In February 2022, it was announced that RPG Time: The Legend of Wright will be released for Xbox One, Xbox Series X/S and Windows via Microsoft Store on March 10, 2022. A Nintendo Switch port was announced during the Nintendo Direct Mini in June 2022, and was released alongside the PlayStation 4 port on August 18, 2022. The Windows version was released via Steam on September 13, 2022. Aniplex released a Nintendo Switch physical edition in Japan on October 13, 2022.

A free story update, titled 'Monster Party', was released for all versions on August 8, 2023.

== Reception ==

RPG Time received "generally favorable" reviews on Xbox Series X and "mixed or average reviews" on Nintendo Switch, according to review aggregator platform Metacritic, with an average score of 79% across 4 reviews and 74% across 10 reviews, respectively.

The game received praise from critics for its visual presentation. Writing for Computer Games Magazine, David Walters praised the game's design as "meticulously designed" and "animated charmingly", writing that "the designers did a superb job of incorporating mixed media and giving each material the right character." Kara Phillips of Nintendo Life concurred that "the unique hand-drawn appearance of this game is easily its main appeal", writing "the visuals are enough to keep you engaged on their own, but every innovative use of an item beautifully represents the developer's creativity." Arthur Damian for The Escapist praised the game for its "little touches", noting "how much thought" was put into the game. Mikhail Madnani of Touch Arcade also praised the "animation work and aesthetic" of the game, whilst noting the "definite visual downgrades and image quality" of the Nintendo Switch version of the game.

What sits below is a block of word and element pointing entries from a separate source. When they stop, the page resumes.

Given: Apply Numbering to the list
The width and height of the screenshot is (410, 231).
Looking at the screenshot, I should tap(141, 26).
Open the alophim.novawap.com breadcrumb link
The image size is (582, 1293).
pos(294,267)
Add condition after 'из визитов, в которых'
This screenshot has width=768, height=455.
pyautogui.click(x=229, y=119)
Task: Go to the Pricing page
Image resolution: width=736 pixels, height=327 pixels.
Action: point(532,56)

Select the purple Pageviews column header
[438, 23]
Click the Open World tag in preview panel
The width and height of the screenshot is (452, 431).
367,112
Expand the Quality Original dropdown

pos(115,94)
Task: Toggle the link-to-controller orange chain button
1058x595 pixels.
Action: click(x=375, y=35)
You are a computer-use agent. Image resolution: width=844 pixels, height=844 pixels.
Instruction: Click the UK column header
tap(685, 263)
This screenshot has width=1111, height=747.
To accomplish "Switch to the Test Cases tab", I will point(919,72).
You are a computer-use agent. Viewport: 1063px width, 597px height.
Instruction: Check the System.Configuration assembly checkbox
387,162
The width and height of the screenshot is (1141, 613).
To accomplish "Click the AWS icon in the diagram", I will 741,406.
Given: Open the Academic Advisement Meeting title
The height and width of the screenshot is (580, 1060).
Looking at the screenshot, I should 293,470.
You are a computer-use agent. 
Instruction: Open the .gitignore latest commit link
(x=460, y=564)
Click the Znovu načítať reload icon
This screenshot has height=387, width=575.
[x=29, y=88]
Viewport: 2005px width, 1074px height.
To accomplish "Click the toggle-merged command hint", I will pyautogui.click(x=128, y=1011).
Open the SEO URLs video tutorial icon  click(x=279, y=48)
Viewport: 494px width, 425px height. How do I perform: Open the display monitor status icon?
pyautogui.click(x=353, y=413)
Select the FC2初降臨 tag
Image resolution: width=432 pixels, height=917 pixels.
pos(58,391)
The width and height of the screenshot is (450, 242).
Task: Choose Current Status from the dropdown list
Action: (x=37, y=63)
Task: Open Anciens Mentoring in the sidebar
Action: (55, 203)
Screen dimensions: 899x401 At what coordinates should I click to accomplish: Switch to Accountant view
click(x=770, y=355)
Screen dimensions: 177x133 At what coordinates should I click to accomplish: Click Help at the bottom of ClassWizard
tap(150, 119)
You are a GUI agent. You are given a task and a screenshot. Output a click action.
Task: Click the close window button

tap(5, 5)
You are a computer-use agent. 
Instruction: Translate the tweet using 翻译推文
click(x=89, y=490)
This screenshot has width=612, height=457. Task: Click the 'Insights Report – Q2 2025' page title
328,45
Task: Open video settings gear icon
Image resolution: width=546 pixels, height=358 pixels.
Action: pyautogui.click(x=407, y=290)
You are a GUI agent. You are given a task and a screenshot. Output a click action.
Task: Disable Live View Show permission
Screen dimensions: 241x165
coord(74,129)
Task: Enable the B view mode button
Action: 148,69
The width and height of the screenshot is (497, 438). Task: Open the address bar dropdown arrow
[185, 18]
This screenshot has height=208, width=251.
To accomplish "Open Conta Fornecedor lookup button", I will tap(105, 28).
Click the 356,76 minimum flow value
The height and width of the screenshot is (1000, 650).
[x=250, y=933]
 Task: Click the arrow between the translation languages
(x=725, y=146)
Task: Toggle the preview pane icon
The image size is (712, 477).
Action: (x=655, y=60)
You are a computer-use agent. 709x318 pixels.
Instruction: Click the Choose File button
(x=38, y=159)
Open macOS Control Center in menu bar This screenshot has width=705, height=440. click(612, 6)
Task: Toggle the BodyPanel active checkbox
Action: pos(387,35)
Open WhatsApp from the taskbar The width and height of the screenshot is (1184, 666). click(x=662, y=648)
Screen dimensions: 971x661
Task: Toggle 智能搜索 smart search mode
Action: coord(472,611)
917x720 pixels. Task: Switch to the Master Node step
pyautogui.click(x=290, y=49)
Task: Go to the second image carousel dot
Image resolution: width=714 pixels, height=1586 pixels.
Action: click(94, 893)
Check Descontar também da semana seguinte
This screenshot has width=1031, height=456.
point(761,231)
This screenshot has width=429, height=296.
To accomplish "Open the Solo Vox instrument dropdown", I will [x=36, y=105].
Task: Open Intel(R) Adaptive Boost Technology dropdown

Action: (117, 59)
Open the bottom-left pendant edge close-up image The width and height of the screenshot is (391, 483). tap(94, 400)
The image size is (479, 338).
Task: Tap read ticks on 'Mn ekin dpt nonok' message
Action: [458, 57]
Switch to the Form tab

Critics were divided on the design and execution of RPG Times's gameplay mechanics. Writing for Nintendo Life, Kara Phillips wrote "while the gameplay isn't breaking new ground, enough passion and personality have been added (to) stop things from becoming repetitive or stagnant", highlighting the inclusion of "charming minigames" and boss battles. However, David Walters of Computer Games Magazine stated that the gameplay "can feel somewhat sluggish", citing the "less than stellar input delay (and) overzealous hitbox". Describing the game as "all over the place", Matthew Pollesel of Gaming Age wrote that the game "never stays on one topic long enough", although noting the game is "overflowing with ideas".

Aggregate score
| Aggregator | Score |
|---|---|
| Metacritic | 79/100 (XSX) 74/100 (NS) |

Review scores
| Publication | Score |
|---|---|
| Computer Games Magazine | 8/10 |
| Nintendo Life | Star |
| TouchArcade | Star |

=== Accolades ===
RPG Time won several awards and nominations over the period of its development. The game won an award for 'Excellence in Visual Arts' at the Independent Games Festival in March 2023. In 2019, the game received the best of show Vermilion Gate Award at BitSummit, held by the Japan Independent Game Association. RPG Time was also inducted as a nominee for awards at IndieCade 2019.